SUPPLIED ENTRIES:
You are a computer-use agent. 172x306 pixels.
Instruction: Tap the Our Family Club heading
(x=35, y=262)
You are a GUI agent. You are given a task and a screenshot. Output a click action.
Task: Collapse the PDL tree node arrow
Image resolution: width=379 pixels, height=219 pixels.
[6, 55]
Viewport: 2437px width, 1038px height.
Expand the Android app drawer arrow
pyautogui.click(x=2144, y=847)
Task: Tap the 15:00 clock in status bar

BRIEF: Format each line of the material above as one string in a JSON list, skipping any blank lines.

EXERCISE OUTPUT:
[
  "You are a computer-use agent. 172x306 pixels.",
  "Instruction: Tap the Our Family Club heading",
  "(x=35, y=262)",
  "You are a GUI agent. You are given a task and a screenshot. Output a click action.",
  "Task: Collapse the PDL tree node arrow",
  "Image resolution: width=379 pixels, height=219 pixels.",
  "[6, 55]",
  "Viewport: 2437px width, 1038px height.",
  "Expand the Android app drawer arrow",
  "pyautogui.click(x=2144, y=847)",
  "Task: Tap the 15:00 clock in status bar"
]